避難所の体育館ですし詰めの避難生活を余儀なくされたキム家でしたが、急遽ホームパーティーをすることにしたというパク家からそれぞれにお誘いや招集の連絡が入ります。寝不足の彼らは、避難所に寄付された服の山からどうにか身繕いをしパク家へ。

美しい庭で開かれる優雅な宴。仕立てのいい服を着た大人たちと可憐な子どもたち、教養を感じる音楽と高そうな楽器の演奏、ふわふわした犬、テーブルに並べられたご馳走の数々・・・。

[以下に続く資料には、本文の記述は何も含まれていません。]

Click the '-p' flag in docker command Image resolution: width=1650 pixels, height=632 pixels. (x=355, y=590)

窓からそれらを見下ろしたギウがぽつぽつと呟くのです。

「みんな優雅だな

急に集まったのにクールで すごく自然だ

ダヘ 俺は似合う?」

「何が?」

「似合ってるか? ここに」

何をどう偽装しても、絶対に超えられない壁があることをまざまざと感じるシーンです。まさに”住む世界が違う”。

 

身の程を知ることが大切なのはよくわかります。

絶対に超えられないのに壁を登ろうと無駄に足掻くのはみっともないというのもわかる。

けれど、上を見て悔しくて、その悔しさが捻れて卑屈になる気持ちも理解できるし、”ひねくれたシワ”ができてしまうのも仕方がないことだと思うのです。

 

少額の金じゃシワをピシッとはのばせないかもしれない。

泡銭じゃスチームが足らないかも。

それでも、ほんの少しシワがごまかせるだけでも、余裕のある佇まいに近づけるのでしょうか。

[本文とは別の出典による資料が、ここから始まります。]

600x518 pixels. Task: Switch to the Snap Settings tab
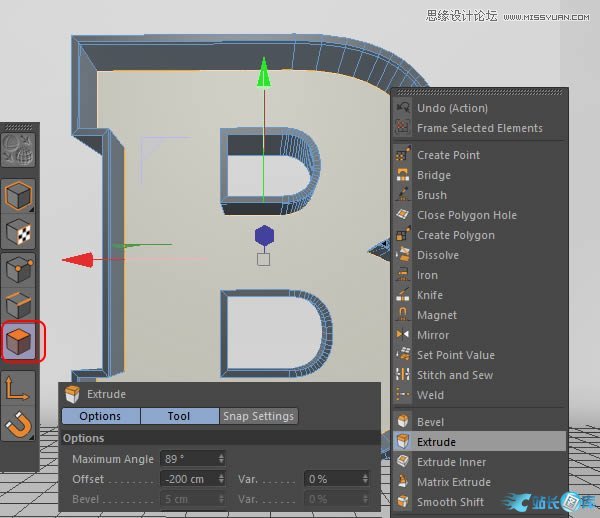click(259, 416)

それとも本当はお金なんか微塵も関係なくて、温暖な気候と美しい海と甘いフルーツでもあれば、人間はみんな陽気で余裕たっぷりにいられるんでしょうか?

 

***

 

優雅なパーティーで突如大事件が起き、その後キム一家はそれぞれ離れ離れになって、それでもいつかまた一緒に暮らせる未来を思い描くところで物語は終わります。

お金も余裕もないかもしれないけれど、希望はあるから生きていける、そんな終わり方でした。

つまるところ、人が生きていくのに一番必要な心の燃料は「希望」なのだなぁと、今年何回めかの実感をしたのでした。おわり。